## What you are asked to do
Rewrite the listing from its first line through the line containing "tap(343, 76)", switching "click action" to "tap action" and leaving everything else unchanged. Omit the pictures from your answer.

──────────────────────────────

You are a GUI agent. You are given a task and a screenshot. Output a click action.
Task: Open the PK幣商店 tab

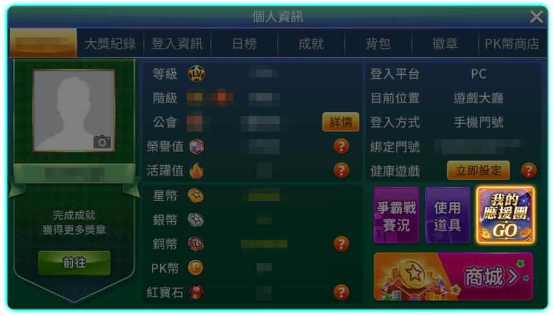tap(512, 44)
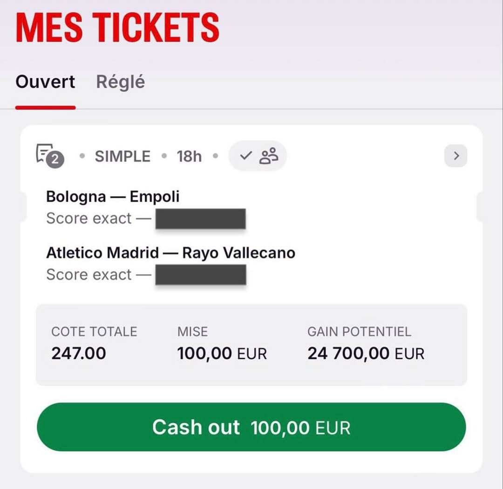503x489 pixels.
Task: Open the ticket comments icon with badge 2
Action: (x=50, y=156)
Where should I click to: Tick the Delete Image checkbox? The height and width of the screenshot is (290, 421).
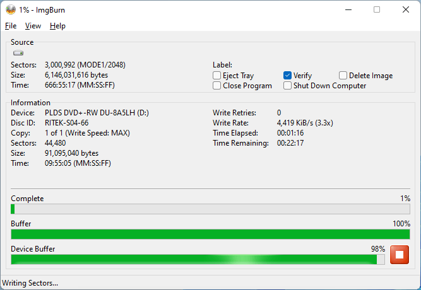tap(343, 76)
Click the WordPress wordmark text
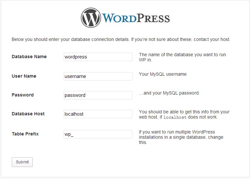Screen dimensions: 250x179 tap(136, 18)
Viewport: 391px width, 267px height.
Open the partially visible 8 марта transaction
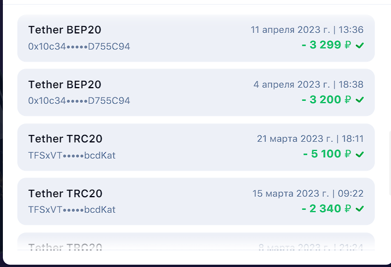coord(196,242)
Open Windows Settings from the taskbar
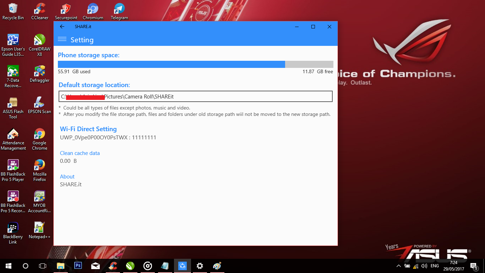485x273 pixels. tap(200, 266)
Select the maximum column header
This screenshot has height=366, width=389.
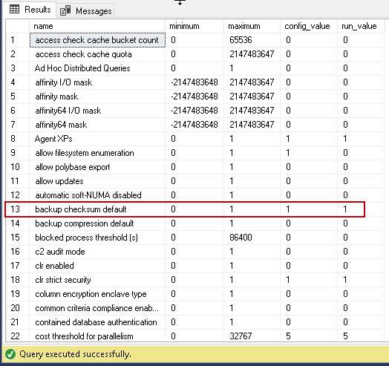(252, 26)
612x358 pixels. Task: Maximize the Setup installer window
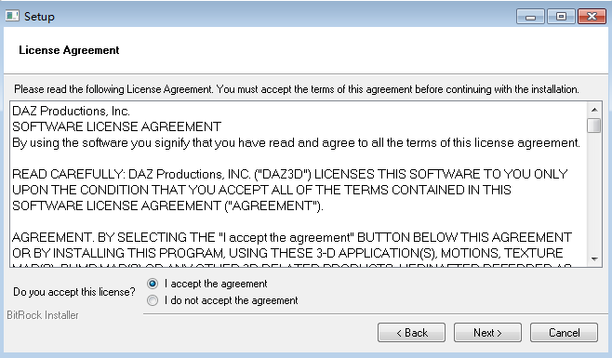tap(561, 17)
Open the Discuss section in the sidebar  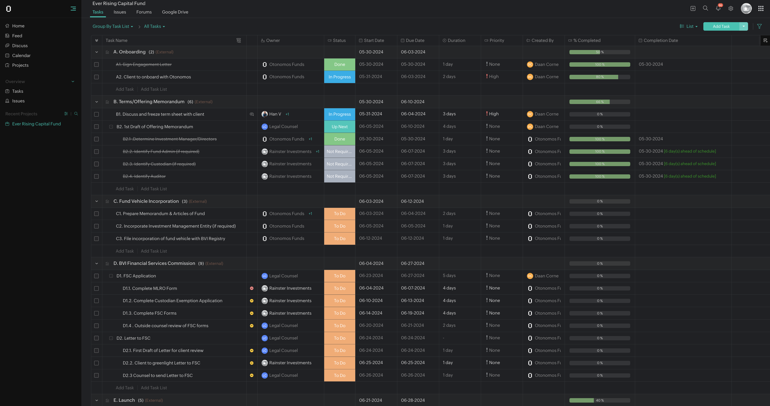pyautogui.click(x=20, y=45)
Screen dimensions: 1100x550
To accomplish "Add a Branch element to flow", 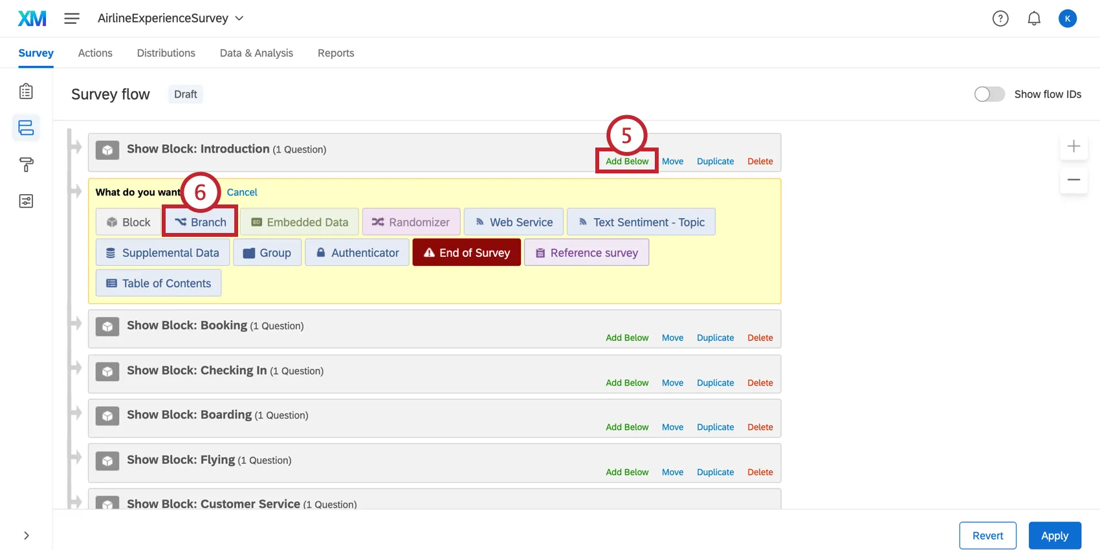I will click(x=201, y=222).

──────────────────────────────

## Problem solution
You are a GUI agent. You are given a task and a screenshot. Output a tap action.
Task: Open the PK幣商店 tab

tap(512, 44)
503x489 pixels.
Task: Open the ticket comments icon with badge 2
Action: (x=50, y=156)
Where should I click to: Tick the Delete Image checkbox? The height and width of the screenshot is (290, 421).
tap(343, 76)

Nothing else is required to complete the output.